* **What is required**:
Write every line of the material out exactly as shown.

Extracted material below:

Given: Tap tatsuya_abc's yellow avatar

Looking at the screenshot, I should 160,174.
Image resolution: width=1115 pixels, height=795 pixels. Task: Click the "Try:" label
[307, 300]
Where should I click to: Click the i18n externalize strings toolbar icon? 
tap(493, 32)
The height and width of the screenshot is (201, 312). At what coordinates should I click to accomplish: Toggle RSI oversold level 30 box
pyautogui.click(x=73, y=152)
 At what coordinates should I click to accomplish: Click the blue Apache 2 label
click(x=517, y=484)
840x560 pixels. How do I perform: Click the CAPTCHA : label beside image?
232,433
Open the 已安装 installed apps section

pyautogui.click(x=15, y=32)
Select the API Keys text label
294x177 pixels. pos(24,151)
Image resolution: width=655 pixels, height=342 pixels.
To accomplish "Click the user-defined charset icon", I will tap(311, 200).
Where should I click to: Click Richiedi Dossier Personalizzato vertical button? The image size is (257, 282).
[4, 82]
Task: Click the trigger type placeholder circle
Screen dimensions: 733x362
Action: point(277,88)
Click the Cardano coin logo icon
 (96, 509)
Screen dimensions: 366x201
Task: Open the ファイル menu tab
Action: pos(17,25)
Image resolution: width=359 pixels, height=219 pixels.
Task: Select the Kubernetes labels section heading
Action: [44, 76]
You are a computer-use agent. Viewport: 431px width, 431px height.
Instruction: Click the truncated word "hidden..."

End of Extracted material.

* **Written solution**:
Given: Tap tatsuya_abc's yellow avatar

Looking at the screenshot, I should 160,174.
Image resolution: width=1115 pixels, height=795 pixels. Task: Click the "Try:" label
[307, 300]
Where should I click to: Click the i18n externalize strings toolbar icon? 
tap(493, 32)
The height and width of the screenshot is (201, 312). At what coordinates should I click to accomplish: Toggle RSI oversold level 30 box
pyautogui.click(x=73, y=152)
 At what coordinates should I click to accomplish: Click the blue Apache 2 label
click(x=517, y=484)
840x560 pixels. How do I perform: Click the CAPTCHA : label beside image?
232,433
Open the 已安装 installed apps section

pyautogui.click(x=15, y=32)
Select the API Keys text label
294x177 pixels. pos(24,151)
Image resolution: width=655 pixels, height=342 pixels.
To accomplish "Click the user-defined charset icon", I will tap(311, 200).
Where should I click to: Click Richiedi Dossier Personalizzato vertical button? The image size is (257, 282).
[4, 82]
Task: Click the trigger type placeholder circle
Screen dimensions: 733x362
Action: point(277,88)
Click the Cardano coin logo icon
 (96, 509)
Screen dimensions: 366x201
Task: Open the ファイル menu tab
Action: pos(17,25)
Image resolution: width=359 pixels, height=219 pixels.
Task: Select the Kubernetes labels section heading
Action: [44, 76]
You are a computer-use agent. Viewport: 431px width, 431px height.
Instruction: Click the truncated word "hidden..."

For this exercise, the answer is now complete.